Word and element location records
----
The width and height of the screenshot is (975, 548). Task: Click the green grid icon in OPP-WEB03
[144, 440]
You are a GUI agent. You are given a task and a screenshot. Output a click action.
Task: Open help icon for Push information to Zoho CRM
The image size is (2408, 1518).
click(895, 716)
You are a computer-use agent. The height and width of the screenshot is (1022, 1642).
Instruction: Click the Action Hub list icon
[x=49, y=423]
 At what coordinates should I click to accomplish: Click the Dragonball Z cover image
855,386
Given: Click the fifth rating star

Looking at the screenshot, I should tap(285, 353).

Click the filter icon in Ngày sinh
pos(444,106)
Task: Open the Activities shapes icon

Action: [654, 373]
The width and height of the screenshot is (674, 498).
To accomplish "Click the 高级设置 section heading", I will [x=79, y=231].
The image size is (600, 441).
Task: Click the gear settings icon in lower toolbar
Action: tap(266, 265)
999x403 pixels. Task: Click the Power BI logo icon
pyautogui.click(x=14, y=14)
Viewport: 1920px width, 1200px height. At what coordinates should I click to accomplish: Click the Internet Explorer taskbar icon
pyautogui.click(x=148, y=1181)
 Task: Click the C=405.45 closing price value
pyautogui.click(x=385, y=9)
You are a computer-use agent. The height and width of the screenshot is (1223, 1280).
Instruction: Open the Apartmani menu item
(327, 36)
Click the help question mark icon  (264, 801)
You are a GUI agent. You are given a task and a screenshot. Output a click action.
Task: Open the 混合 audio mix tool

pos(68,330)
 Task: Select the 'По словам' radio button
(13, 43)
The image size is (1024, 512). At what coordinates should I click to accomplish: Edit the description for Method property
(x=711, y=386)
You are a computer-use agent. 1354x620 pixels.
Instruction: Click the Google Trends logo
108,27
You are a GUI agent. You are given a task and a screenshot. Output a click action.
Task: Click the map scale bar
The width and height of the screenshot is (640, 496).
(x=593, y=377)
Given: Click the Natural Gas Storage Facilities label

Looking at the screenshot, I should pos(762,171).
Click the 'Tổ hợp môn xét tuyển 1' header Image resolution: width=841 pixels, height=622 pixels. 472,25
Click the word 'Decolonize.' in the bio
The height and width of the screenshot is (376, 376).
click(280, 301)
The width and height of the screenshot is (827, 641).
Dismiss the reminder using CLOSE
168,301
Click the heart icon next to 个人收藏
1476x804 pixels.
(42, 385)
----
▶ Objective
Rewrite the entries above as a numbered list, leaving out blank lines, covering everything from the line containing "The width and height of the screenshot is (674, 498)." down to the line containing "(x=711, y=386)".

▶ Reply to the exercise
1. The width and height of the screenshot is (674, 498).
2. To accomplish "Click the 高级设置 section heading", I will [x=79, y=231].
3. The image size is (600, 441).
4. Task: Click the gear settings icon in lower toolbar
5. Action: tap(266, 265)
6. 999x403 pixels. Task: Click the Power BI logo icon
7. pyautogui.click(x=14, y=14)
8. Viewport: 1920px width, 1200px height. At what coordinates should I click to accomplish: Click the Internet Explorer taskbar icon
9. pyautogui.click(x=148, y=1181)
10.  Task: Click the C=405.45 closing price value
11. pyautogui.click(x=385, y=9)
12. You are a computer-use agent. The height and width of the screenshot is (1223, 1280).
13. Instruction: Open the Apartmani menu item
14. (327, 36)
15. Click the help question mark icon  (264, 801)
16. You are a GUI agent. You are given a task and a screenshot. Output a click action.
17. Task: Open the 混合 audio mix tool
18. pos(68,330)
19.  Task: Select the 'По словам' radio button
20. (13, 43)
21. The image size is (1024, 512). At what coordinates should I click to accomplish: Edit the description for Method property
22. (x=711, y=386)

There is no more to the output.